Madame de Grafigny.—Gravée par Levêque.—De grands, de gros et d'assez bêtes traits disent que l'auteur des «Lettres péruviennes» n'a jamais été jolie, et que tous les aimables portraits, à l'huile, au pastel, au crayon, sans attribution, et dont les catalogues de vente font des Grafigny, ne sont point le portrait de la portraitiste de Voltaire en déshabillé.

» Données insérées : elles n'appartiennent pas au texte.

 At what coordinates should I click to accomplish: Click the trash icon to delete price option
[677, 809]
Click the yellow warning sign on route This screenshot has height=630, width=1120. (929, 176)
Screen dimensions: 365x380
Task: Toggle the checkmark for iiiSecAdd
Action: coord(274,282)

«La Philosophie endormie.» (Portrait de madame Greuze.)—Dessinée par Greuze, gravée par Aliamet.—La facile épouse, dont les nombreuses fragilités sont racontées tout au long dans un mémoire du mari, est représentée sommeillante sur un oreiller jeté sur le dossier d'un fauteuil, un battant l'œil sur la tête, un gilet à grandes basques, déboutonné à la gorge, un carlin posé sur les genoux, une main lâche tombante sur un livre entr'ouvert. Elle dort, la molle Babuty, au milieu des étoffes affaissées; elle dort comme pourrait dormir la Volupté. Et ses yeux, cette fois éveillés, ses yeux à l'hypocrisie angélique d'une Cécile de Volange, sa bouche humide, son petit nez éveillé, Massard nous les fait voir dans une autre estampe, la délicieuse petite estampe de la tête de «la Dame de Charité».
Élisabeth-Philippine-Marie-Hélène de France, «née à Versailles le 3 may 1764 et morte à Paris le 10 may 1794».—Gravée d'après le tableau de Mme Guyard, du cabinet de M. de Francheville.—Madame Élisabeth, la sœur de Louis XVI, la pieuse princesse, sous une haute coiffure que surmonte un pouf aux grandes plumes, la poitrine battue, masquée de larges dentelles, a une douce figure bourbonienne, aux yeux tout remplis de bonté.